■ PROVIDED TEXT
Personal information
- Full name: Pyotr Sergeyevich Volodkin
- Date of birth: 4 March 1999 (age 26)
- Place of birth: Moscow, Russia
- Height: 1.73 m (5 ft 8 in)
- Position(s): Midfielder

Youth career
- 0000–2019: FC Spartak Moscow

Senior career*
- Years: Team / Apps / (Gls)
- 2017–2020: FC Spartak-2 Moscow / 16 / (1)
- 2020–2022: FC Chayka Peschanokopskoye / 48 / (6)
- 2022–2024: FC Forte Taganrog / 47 / (14)
- 2024–2025: FC Tekstilshchik Ivanovo / 12 / (0)

International career^{‡}
- 2015: Russia U16 / 3 / (0)
- 2016: Russia U17 / 9 / (0)
- 2017: Russia U19 / 4 / (0)

= Pyotr Volodkin =

Russian footballer

Pyotr Sergeyevich Volodkin (Пётр Сергеевич Володкин; born 4 March 1999) is a Russian football player.

==Club career==
He made his debut in the Russian Football National League for FC Spartak-2 Moscow on 8 July 2017 in a game against FC Sibir Novosibirsk.

■ Stored data entries

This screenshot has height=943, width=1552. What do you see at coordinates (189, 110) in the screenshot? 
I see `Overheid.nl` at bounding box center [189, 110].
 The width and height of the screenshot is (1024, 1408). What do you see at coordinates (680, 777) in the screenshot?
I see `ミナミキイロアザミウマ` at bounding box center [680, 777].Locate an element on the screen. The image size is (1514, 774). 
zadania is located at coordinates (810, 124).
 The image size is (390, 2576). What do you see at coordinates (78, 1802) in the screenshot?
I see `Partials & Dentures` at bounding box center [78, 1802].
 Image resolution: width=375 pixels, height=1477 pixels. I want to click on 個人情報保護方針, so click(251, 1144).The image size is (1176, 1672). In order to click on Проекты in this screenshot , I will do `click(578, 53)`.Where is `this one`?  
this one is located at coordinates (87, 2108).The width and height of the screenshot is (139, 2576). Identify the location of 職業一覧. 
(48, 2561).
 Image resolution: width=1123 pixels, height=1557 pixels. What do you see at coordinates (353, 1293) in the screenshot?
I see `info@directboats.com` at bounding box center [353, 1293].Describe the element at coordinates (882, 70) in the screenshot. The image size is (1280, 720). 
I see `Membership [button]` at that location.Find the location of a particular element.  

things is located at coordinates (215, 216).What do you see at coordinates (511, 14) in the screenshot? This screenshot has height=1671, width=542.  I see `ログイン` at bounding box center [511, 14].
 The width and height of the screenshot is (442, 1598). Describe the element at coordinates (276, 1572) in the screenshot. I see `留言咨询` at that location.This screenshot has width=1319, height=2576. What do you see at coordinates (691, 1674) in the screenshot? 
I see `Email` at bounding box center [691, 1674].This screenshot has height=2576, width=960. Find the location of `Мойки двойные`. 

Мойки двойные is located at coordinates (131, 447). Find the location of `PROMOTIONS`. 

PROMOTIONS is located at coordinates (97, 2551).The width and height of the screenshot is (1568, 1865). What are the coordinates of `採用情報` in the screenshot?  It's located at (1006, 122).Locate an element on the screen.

■ TASK DESCRIPTION
Please rewrite the part of the Pyotr Volodkin profile that opens with the words containing "- 2022–2024: FC" and closes with "Russian football player.", putting "footballer" in place of "football player".

■ RESULT BELOW
- 2022–2024: FC Forte Taganrog / 47 / (14)
- 2024–2025: FC Tekstilshchik Ivanovo / 12 / (0)

International career^{‡}
- 2015: Russia U16 / 3 / (0)
- 2016: Russia U17 / 9 / (0)
- 2017: Russia U19 / 4 / (0)

= Pyotr Volodkin =

Russian footballer

Pyotr Sergeyevich Volodkin (Пётр Сергеевич Володкин; born 4 March 1999) is a Russian footballer.